Brasil

O candidato estrela

Redação DM

Publicado em 30 de junho de 2016 às 21:32 | Atualizado há 10 anos

Iris Rezende é um sujeito incansável. Duvide-se ou não de suas intenções, todos reconhecem sua resiliência. A dúvida vai por conta de seu projeto de vida se tratar de um sarcedócio popular ou meramente da perseguição a uma espécie de permanência vitalícia no poder. Neste caso, teria feito melhor se seguisse carreira de pastor universal.

Mas está aí uma pessoa que não pode e nem merece ser substimanda. Iris provou ser mentor de façanhas capazes de inverter alguns pólos da história política local. Se, quando no poder do governo estadual, era um dos políticos mais rejeitados na capital goiana, esta lhe passou a ter especial carinho depois que ele desapeou-se e veio nocauteado para a planície.
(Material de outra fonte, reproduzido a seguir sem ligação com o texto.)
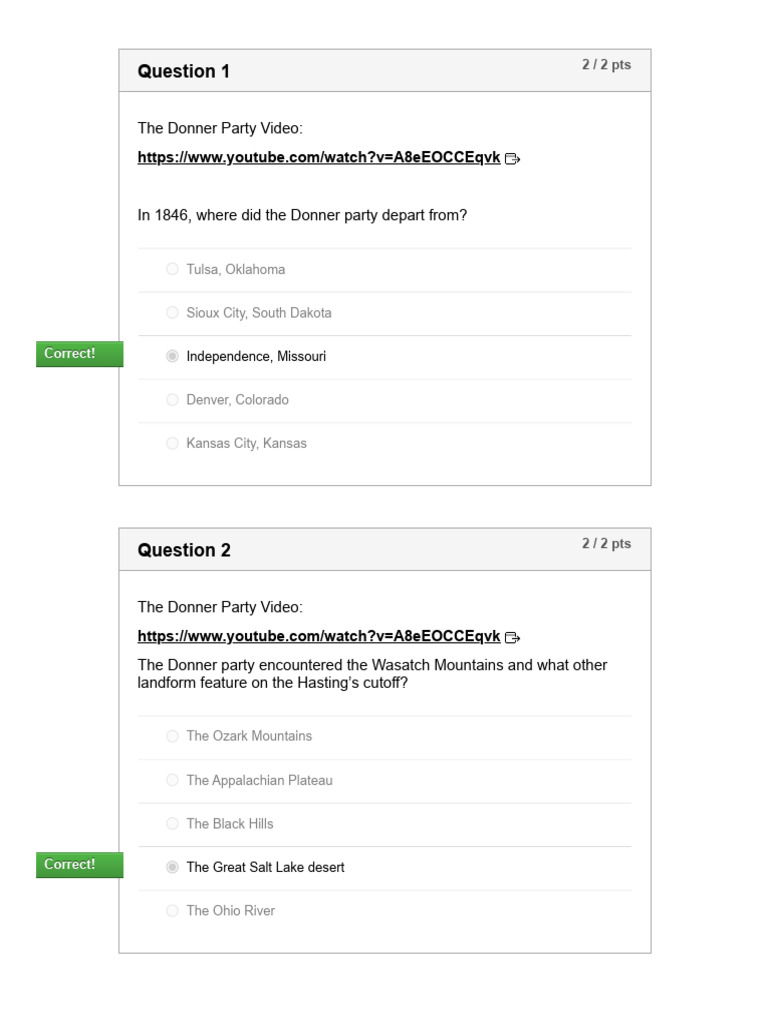This screenshot has height=1024, width=768.
Task: Select The Great Salt Lake desert option
Action: point(173,867)
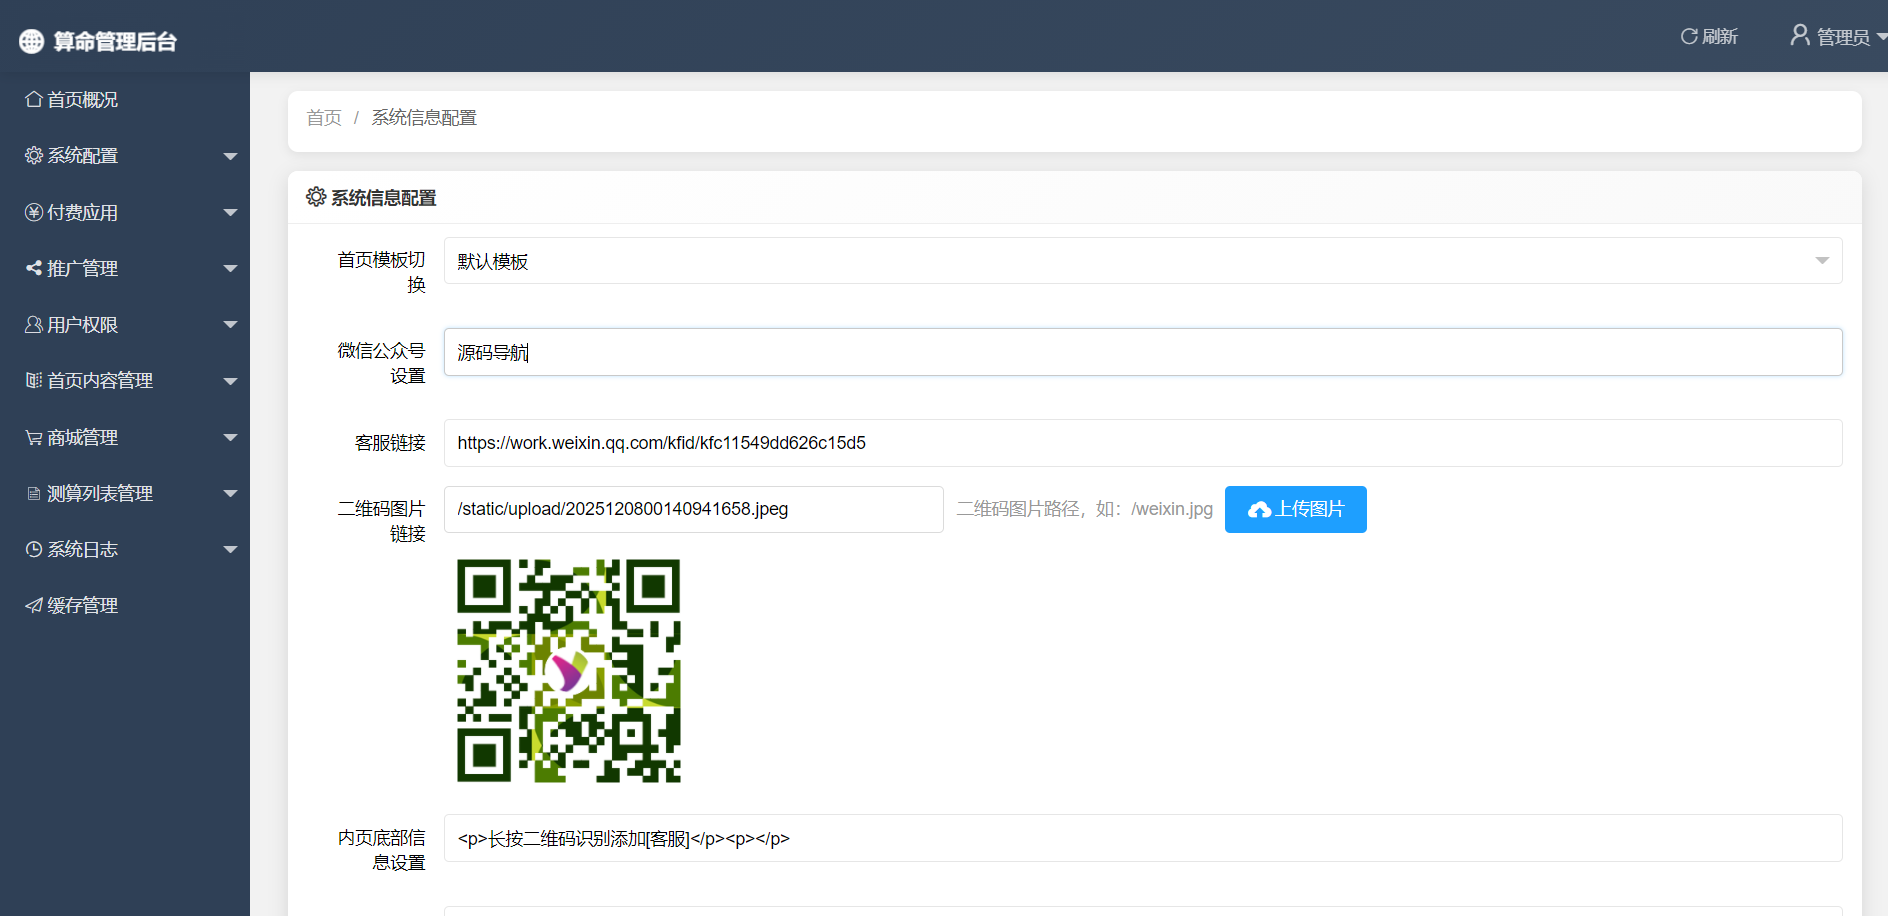The width and height of the screenshot is (1888, 916).
Task: Click the 客服链接 URL input field
Action: [x=1142, y=443]
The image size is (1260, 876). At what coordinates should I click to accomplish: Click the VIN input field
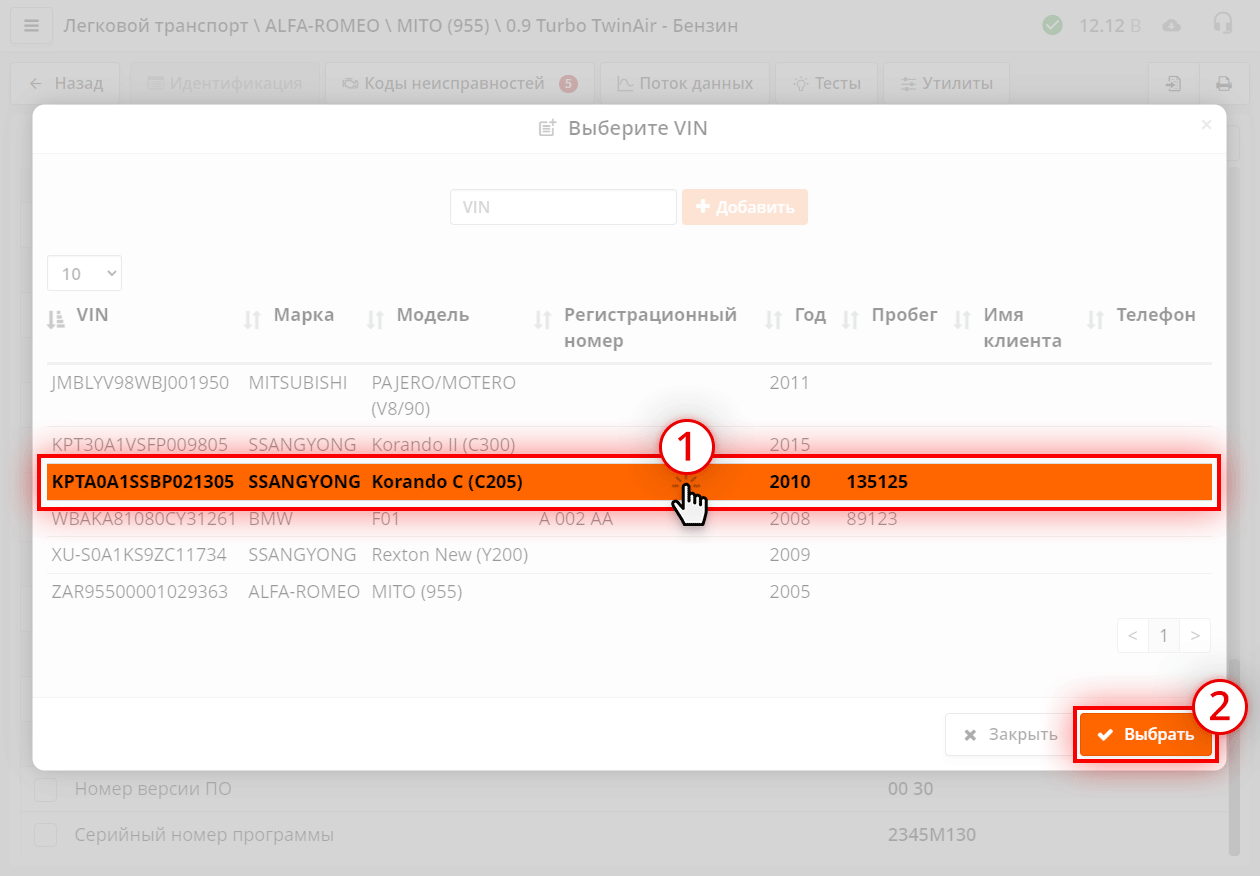562,207
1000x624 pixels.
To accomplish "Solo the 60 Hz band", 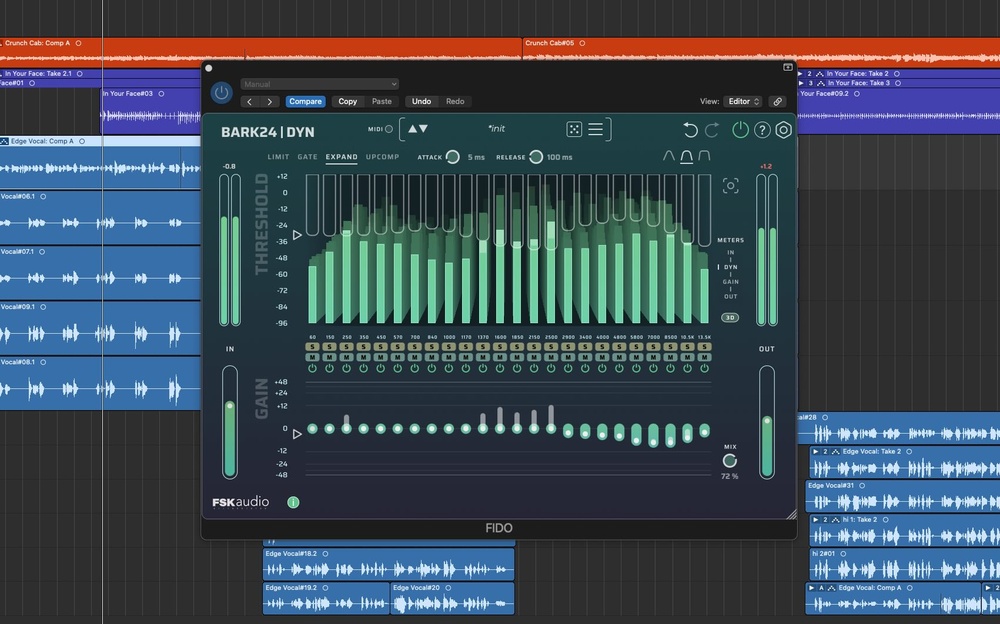I will point(312,347).
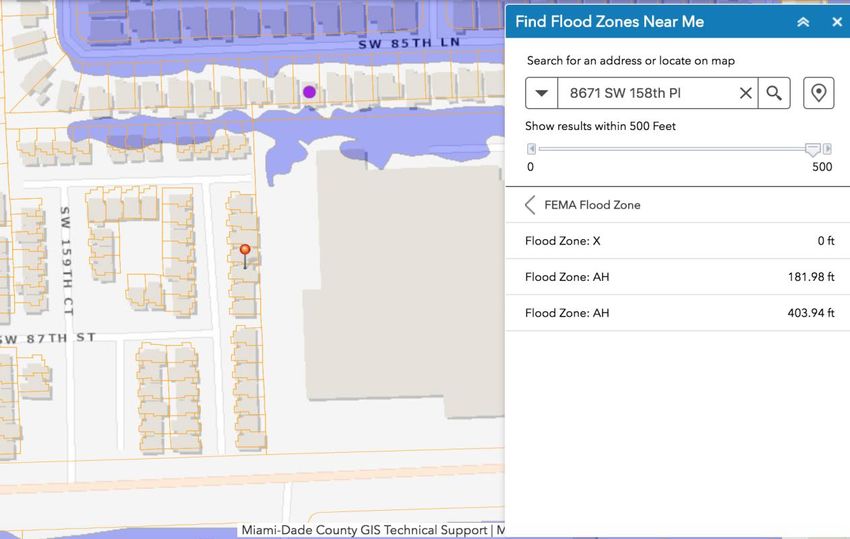Activate the locate on map pin tool

(x=818, y=93)
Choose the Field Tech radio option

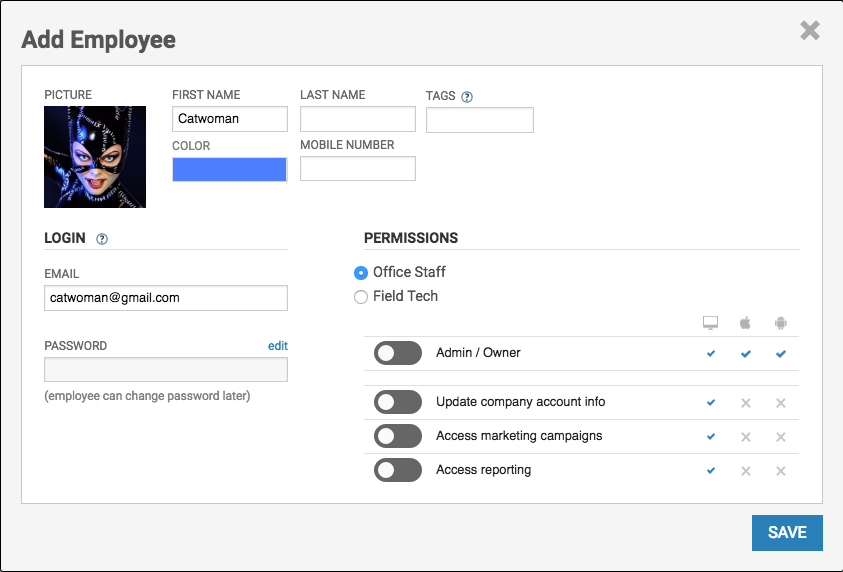tap(361, 297)
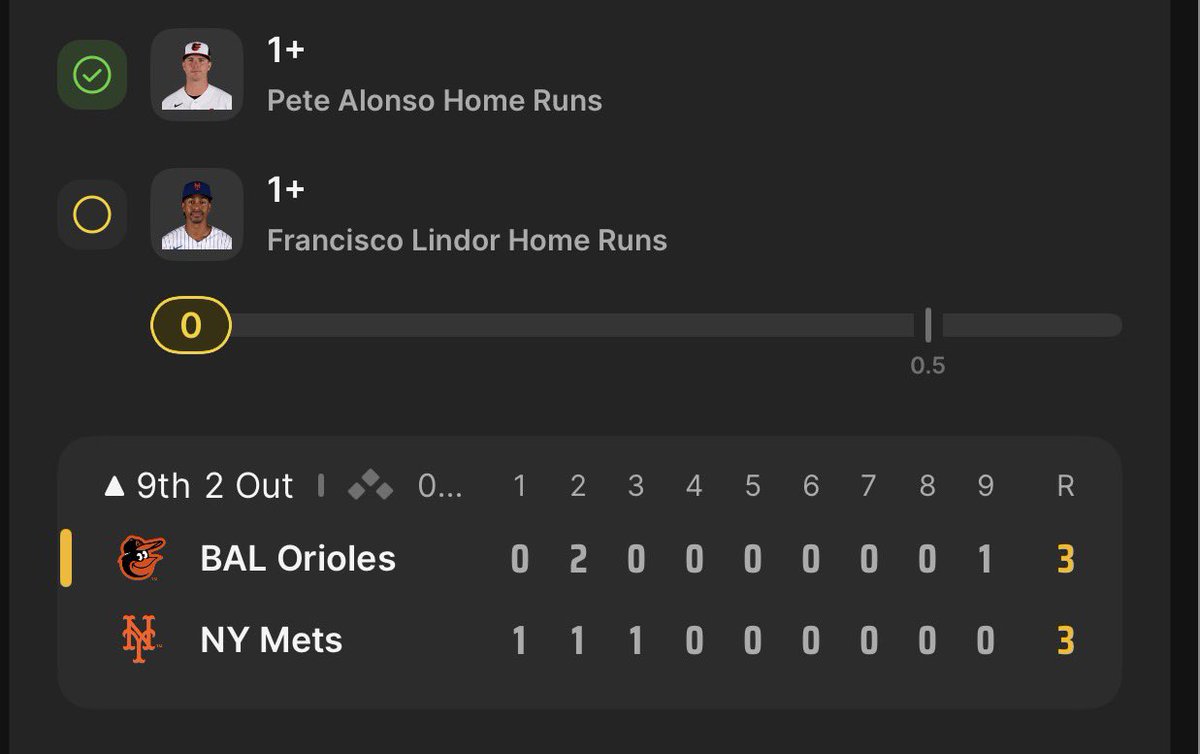Click the bases diamond icon in scoreboard

tap(371, 486)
Graças a este carinho demonstrado (que até o próprio Iris duvidava e foi preciso gente como o jornalista Batista Custódio para abrir-lhe os olhos e convencê-lo a se candidatar a prefeito de Goiânia em 2004), Iris tem um índice de aceitação que até hoje o coloca entre os preferidos da população para dirigir-lhe os destinos e fazer a gestão de seus acúmulos de problemas (alguns dentre os quais ele mesmo contribuiu para o surgimento).

Supersticioso, ele é, ao menos politicamente falando. Acredita que a tudo venceria ao se manter discreto e dissimulado. Mesmo se tudo deu errado nas 4 eleições em que foi derrotado (uma por Demóstenes Torres e três por Marconi Perillo).

Agora, uma vez mais, a apenas 3 meses das eleições na capital goianiense Iris mantém o silêncio sobre uma possível candidatura a prefeito que todos já sabem que, em sua insaciável sede de empoderamento, ele já assumiu. Iris é, no momento, o ator principal de uma novela de que se sabe o final, mas a que se deve assistir e, enquanto isso, ver os intediosos intervalos do plim-plim.

A sua pretensa indefinição em ser ou não candidato esconde, na verdade, a estratégia de não ter que atender aos anseios mais rasos daqueles que apostam no seu favoritismo. Ele quer encurtar ao máximo o período de exposição.

Infelizmente, essa indefinição esconde uma outra coisa bem mais importante para a população: a falta de propostas que possam redundar no planejamento de um governo inovador e eficaz.

Ao não se expor mais do que considera o estritamente necessário (Iris tem faltado a entrevistas e debates que já se iniciaram), o futuro candidato evita também de ter que falar do que não tem e do que ainda sequer pensou, se é que em algum momento ele irá se dedicar ao planejamento de um improvável governo renovador. É aí, afinal, que se distinguem os que apenas querem o poder daqueles que realmente querem transformações de realidades.

Iris Rezende Machado tem todo direito a seu estrelismo de 2ª divisão. É o político mais longevo da história goiana. Nada nada, está chegando a 60 anos de atividade febril desde sua primeira eleição, em 1958. Traz com ele as medalhas de importantes batalhas vencidas, entre elas a campanha pelas Diretas Já e o árduo soerguimento do Estado na volta dos direitos democráticos.

Fez história. Talvez seja por isso (e não pela improvável superstição política) que até o presente capítulo da sua novela morna Iris ainda não se decidiu se vai ou se não vai. Afinal, seria um imerecido fim de carreira um novo nocaute em mais esta luta que se avizinha. Fato é que até as estrelas se apagam.